• _QUESTIONS TO ANSWER_
- A) Reproduce the passage of the fashion media text from "Saturday, 29 September" to "it very accessible." verbatim.
- B) Condense the paragraph of the fashion media text that opens with "At the beginning of the 20th century" into a short bulleted list of its main facts.

[[ TEXT EXCERPT open ]]

Saturday, 29 September 2012
Fashion Media
An important part of fashion is fashion journalism. Editorial critique, guidelines and commentary can be found in magazines, newspapers, on television, fashion websites, social networks and in fashion blogs. In the recent years, fashion blogging and YouTube videos have become a major outlet for spreading trends and fashion tips. Through these media outlets, readers and viewers all over the world can learn about fashion, making it very accessible.
At the beginning of the 20th century, fashion magazines began to include photographs of various fashion designs and became even more influential on people than in the past. In cities throughout the world these magazines were greatly sought-after and had a profound effect on public clothing taste. Talented illustrators drew exquisite fashion plates for the publications which covered the most recent developments in fashion and beauty. Perhaps the most famous of these magazines was La Gazette du Bon Ton which was founded in 1912 by Lucien Vogel and regularly published until 1925 (with the exception of the war years).
Vogue, founded in the US in 1892, has been the longest-lasting and most successful of the hundreds of fashion magazines that have come and gone. Increasing affluence after World War II and, most importantly, the advent of cheap colour printing in the 1960s led to a huge boost in its sales, and heavy coverage of fashion in mainstream women's magazines—followed by men's magazines from the 1990s. Haute couture designers followed the trend by starting the ready-to-wear and perfume lines, heavily advertised in the magazines, that now dwarf their original couture businesses. Television coverage began in the 1950s with small fashion features. In the 1960s and 1970s, fashion segments on various entertainment shows became more frequent, and by the 1980s, dedicated fashion shows such as Fashion-television started to appear. Despite television and increasing internet coverage, including fashion blogs, press coverage remains the most important form of publicity in the eyes of the fashion industry.

[[ TEXT EXCERPT closed ]]
[[ DATA EXTRACT open ]]

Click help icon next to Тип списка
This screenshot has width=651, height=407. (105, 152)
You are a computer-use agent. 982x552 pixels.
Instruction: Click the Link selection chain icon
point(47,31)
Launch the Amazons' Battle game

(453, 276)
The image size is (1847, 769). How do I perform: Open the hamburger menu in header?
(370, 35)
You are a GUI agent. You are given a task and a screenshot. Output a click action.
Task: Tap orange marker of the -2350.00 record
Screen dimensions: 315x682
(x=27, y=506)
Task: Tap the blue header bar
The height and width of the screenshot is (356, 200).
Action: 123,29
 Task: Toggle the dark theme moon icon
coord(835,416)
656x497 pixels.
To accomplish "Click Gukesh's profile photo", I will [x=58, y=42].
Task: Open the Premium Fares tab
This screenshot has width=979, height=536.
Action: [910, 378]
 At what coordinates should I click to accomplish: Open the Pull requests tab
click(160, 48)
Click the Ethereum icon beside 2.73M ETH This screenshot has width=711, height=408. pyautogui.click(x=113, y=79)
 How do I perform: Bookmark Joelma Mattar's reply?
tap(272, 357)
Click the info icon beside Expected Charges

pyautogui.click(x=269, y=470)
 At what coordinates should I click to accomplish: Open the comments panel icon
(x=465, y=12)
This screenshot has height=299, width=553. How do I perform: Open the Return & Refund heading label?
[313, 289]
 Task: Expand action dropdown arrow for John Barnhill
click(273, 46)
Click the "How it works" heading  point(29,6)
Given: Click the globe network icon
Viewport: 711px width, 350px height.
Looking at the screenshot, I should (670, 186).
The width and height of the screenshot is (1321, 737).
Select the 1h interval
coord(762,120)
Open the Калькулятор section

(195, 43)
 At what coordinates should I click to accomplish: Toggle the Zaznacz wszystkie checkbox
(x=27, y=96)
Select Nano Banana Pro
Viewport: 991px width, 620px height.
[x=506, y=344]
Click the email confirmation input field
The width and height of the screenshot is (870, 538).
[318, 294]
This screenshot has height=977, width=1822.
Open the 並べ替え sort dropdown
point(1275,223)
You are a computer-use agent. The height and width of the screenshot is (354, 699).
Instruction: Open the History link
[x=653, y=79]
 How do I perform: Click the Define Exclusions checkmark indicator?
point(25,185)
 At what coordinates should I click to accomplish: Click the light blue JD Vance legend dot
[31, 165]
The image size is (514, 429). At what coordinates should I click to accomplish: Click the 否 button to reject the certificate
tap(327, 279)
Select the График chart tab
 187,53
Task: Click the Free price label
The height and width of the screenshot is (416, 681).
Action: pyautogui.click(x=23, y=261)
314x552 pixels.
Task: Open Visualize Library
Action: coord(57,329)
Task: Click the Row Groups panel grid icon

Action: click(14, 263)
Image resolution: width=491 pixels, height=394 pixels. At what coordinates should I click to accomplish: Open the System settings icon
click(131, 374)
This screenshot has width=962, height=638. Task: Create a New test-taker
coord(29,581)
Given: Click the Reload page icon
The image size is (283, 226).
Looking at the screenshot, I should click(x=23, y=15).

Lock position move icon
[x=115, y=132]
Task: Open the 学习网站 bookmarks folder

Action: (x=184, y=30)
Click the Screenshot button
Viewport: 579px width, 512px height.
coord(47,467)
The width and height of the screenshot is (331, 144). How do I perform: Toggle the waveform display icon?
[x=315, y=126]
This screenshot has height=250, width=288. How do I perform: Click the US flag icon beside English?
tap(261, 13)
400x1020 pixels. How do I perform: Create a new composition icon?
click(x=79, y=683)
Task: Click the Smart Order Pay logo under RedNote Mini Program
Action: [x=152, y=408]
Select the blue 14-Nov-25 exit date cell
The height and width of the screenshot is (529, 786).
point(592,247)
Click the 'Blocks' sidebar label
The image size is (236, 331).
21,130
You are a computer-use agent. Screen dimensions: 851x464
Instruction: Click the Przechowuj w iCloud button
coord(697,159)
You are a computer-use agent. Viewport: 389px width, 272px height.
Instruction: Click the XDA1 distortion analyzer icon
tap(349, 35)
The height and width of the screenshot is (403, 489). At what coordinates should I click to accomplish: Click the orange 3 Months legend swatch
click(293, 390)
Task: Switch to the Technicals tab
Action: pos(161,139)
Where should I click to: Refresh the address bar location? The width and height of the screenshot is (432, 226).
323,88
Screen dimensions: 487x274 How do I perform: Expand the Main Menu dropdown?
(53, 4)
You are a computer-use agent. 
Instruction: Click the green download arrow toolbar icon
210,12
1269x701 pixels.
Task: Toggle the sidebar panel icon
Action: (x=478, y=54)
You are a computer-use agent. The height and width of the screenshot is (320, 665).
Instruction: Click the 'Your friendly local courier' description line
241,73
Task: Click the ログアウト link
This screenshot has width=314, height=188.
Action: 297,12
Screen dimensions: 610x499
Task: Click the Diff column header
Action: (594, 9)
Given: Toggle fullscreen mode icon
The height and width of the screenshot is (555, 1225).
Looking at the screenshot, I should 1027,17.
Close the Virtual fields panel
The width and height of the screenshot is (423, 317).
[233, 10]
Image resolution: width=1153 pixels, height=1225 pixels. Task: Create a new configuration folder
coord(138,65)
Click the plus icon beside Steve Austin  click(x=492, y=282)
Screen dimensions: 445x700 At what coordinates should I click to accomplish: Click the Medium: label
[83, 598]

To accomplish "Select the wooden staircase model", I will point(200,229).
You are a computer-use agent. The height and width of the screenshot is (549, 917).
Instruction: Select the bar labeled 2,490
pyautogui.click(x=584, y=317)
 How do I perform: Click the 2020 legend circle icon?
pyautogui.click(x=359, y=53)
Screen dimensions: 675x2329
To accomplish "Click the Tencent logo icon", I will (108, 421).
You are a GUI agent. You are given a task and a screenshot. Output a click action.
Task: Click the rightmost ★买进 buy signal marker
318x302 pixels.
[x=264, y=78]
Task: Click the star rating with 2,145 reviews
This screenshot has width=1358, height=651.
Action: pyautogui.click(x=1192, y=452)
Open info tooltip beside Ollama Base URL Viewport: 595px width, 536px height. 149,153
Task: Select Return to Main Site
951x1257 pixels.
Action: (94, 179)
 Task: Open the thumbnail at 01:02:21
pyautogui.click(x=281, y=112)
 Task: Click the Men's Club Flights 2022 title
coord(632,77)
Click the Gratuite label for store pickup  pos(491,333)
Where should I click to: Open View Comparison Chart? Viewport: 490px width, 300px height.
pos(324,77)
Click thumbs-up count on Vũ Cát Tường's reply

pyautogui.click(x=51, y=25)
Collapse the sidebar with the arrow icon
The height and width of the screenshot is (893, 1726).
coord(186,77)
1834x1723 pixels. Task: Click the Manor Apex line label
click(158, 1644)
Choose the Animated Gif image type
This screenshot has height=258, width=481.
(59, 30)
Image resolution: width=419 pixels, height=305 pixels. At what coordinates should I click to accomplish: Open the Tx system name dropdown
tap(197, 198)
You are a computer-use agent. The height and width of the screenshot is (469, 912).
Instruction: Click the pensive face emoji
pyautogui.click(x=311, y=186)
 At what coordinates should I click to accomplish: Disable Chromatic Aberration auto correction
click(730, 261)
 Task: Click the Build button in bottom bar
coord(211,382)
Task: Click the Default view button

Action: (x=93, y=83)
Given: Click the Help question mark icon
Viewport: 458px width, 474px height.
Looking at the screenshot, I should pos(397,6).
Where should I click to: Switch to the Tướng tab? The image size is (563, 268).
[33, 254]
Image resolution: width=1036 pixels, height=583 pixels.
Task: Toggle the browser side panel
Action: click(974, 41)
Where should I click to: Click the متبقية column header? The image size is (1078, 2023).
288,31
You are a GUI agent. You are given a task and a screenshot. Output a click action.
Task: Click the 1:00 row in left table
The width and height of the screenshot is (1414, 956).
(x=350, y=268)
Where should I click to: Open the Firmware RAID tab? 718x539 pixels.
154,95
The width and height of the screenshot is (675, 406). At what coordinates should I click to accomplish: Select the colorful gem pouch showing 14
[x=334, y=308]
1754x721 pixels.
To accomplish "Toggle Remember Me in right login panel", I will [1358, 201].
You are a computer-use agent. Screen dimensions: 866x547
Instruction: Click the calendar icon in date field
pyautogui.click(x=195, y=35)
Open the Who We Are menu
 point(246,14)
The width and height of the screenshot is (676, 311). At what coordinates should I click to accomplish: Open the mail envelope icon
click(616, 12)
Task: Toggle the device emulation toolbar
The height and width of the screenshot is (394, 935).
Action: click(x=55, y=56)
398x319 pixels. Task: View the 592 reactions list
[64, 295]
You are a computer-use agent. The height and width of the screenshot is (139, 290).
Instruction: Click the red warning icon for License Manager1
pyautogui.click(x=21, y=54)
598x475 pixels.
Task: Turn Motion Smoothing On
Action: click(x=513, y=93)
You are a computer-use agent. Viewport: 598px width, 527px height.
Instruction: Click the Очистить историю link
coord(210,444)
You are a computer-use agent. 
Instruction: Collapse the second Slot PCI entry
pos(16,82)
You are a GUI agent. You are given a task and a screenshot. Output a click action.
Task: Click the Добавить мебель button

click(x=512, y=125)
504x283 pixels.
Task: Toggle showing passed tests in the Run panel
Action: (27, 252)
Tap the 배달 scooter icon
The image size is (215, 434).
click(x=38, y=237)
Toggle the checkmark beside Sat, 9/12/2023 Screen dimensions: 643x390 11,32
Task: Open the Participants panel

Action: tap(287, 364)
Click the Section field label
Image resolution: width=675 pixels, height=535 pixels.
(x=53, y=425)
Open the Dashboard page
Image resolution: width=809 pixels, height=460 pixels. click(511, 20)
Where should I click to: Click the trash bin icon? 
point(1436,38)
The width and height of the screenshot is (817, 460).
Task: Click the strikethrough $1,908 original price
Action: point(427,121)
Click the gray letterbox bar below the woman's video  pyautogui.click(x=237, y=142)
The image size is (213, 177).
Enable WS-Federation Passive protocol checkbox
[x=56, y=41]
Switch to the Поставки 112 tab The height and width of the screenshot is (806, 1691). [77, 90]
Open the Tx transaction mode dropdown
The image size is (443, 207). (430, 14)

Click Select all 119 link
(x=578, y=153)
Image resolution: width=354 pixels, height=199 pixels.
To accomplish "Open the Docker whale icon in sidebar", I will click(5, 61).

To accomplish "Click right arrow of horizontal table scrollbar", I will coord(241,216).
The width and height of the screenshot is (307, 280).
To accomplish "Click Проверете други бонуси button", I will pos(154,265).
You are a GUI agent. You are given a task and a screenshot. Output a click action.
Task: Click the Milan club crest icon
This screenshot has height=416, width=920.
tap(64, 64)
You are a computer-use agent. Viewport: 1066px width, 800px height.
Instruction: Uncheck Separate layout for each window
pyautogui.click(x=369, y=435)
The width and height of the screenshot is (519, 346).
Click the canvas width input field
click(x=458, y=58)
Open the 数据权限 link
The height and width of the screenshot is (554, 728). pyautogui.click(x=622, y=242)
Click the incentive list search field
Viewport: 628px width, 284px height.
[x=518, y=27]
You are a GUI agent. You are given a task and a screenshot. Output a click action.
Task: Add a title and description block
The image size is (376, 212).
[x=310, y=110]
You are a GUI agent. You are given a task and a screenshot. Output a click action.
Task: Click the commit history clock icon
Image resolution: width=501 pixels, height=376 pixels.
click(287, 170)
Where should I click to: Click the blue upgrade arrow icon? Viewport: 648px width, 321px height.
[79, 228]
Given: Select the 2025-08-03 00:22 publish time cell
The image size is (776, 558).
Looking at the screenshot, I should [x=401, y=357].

[[ DATA EXTRACT closed ]]

• _ANSWERS TO THE EXERCISE_
- A)
Saturday, 29 September 2012
Fashion Media
An important part of fashion is fashion journalism. Editorial critique, guidelines and commentary can be found in magazines, newspapers, on television, fashion websites, social networks and in fashion blogs. In the recent years, fashion blogging and YouTube videos have become a major outlet for spreading trends and fashion tips. Through these media outlets, readers and viewers all over the world can learn about fashion, making it very accessible.

- B)
- In the early 20th century, fashion magazines began including photographs of fashion designs and grew more influential.
- These magazines were in high demand in cities worldwide and strongly shaped public clothing taste.
- Skilled illustrators drew fashion plates covering the latest developments in fashion and beauty.
- Perhaps the most famous was La Gazette du Bon Ton, founded in 1912 by Lucien Vogel and published regularly until 1925, except during the war years.